We heard the figure of roughly 4% acceptance rate into production but we don't know if that is true. My daughter only applied to one film school, USC. She had planned to go to a local college and transfer to the Art Center the second year if she did not get into USC. But she got in. She never paid attention or based her decisions with respect to the competition...just focussed on her passions and developed them. Once at USC, she noticed that the production majors do not seem to be the typical studious high achievers in school. Rather, they are very interesting maybe even quirky group of people who have followed their passions. The critical studies majors seem more traditional (high achievers in school). The interactive media are high tech,and animation, artistic creative types, just as you'd expect. 
So I'd say, believe in yourself, develop your interests, and when you write your essays, make them interesting.


----------



## filmmom (Apr 11, 2009)

My son was turned down from USC and NYU, even though he has a 2270 SAT score (790, 740 and 740) and a 3.91 unweighted GPA.  His passion has been film since grade school, and he has many honors, activities, and experiences in performing and cinematic arts.  Please give me some feedback, so I can understand how the selection process works.  Do you need a contact to get in or to be a legacy?  I have been told as much, but I hate to believe that.  Help?


----------



## ScreenMachine (Apr 11, 2009)

To those who are wondering how to get in, I honestly don't know. I feel incredibly lucky to have gotten into all these schools.

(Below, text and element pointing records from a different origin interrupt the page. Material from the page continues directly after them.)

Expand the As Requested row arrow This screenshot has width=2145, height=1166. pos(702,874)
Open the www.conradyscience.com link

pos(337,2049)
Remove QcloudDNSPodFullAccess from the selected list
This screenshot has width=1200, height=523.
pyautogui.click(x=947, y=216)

However, I would say that, from what I've seen (not much), film schools tend to like:

a) students who have already amassed a TON of hands on experience
b) students who have barely ever touched a camera but have lots of creative potential (evidenced by their essays or what not)
c) Coppolas.

I would probably fall closest to the "b" category, I've only made 3 films in high school (although, I did write the script, produce, direct, act in, and edit as well). I have a drama and improv background. I have lots of leadership positions on my resume. I volunteer at Habitat for Humanity, which seems to always impress people. I also am a strong academic student (as evidenced by the scholarships), I tutor math, I am in the top 2% of my class, and I know how to write a good essay  .

But that's just my story, for every single student that gets in, I'm sure there's an equally impressive student that didn't. One of my friends got waitlisted for my major at USC, and he's made more films than I have, but perhaps is a sliiightly weaker student.


----------



## Jayimess (Apr 11, 2009)

There's no formula, but I don't know anyone in my MFA program that is a legacy or knows anyone in the business.

It's just a combo of creative submissions and all the other stuff.  They want to see a clear and unique voice.

I'm sorry to hear of your son's rejections...but make sure he knows this doesn't diminish him as a filmmaker!!


----------



## ganz (Apr 12, 2009)

i'll weigh in on USC production, as a current MFA student.

you'll learn the whole process, from writing to sound mixing and everything in between.  you'll be thrown together with 50 other people and work closely with some of them over the next year as you figure out what areas you want to specialize in for the remaining two years of your education.  

the facilities are incredible.  and by the time you get there, they will be more incredible still.  usc is currently in the process of completely overhauling their entire film school, and have just finished construction on the main building, which opened this spring.

i think the faculty is very strong.  lots of people with experience.  my current producing professor worked for twenty years with woody allen.  my upcoming producing professor made robin hood prince of thieves.  there's a lot good instructors at work here.

you probably couldn't go wrong with any program.  i chose usc out of several programs i was admitted to and i haven't regretted it.  just know the price tag gets a little higher for usc than it initially looks because you'll be throwing lots of money at your own films that you'll be making.  that signficantly changes the price.

hope that helps,

ganz


----------



## ERIKFX (Sep 13, 2009)

hey i have a question how can i get a scholarship for usc? i'm currently a High School student ( a senior) and a certified pro user on final cut pro 6 by apple . i'm into video editing & would love to major in the motion picture business but of couse ican't right now, i don't have the money, and im living in East LA. (East Los Angeles) ghetto, but i still want to achieve my goals in life "D


----------



## Jayimess (Sep 13, 2009)

Well, you have to apply and get in first.  Being an LA resident, surely they have extra programs in place for you, but even still, USC has plenty of need-based scholarships.  You just have to apply for them.

The likelihood of a free ride?  Slim to none, but contact the Financial Aid office.


----------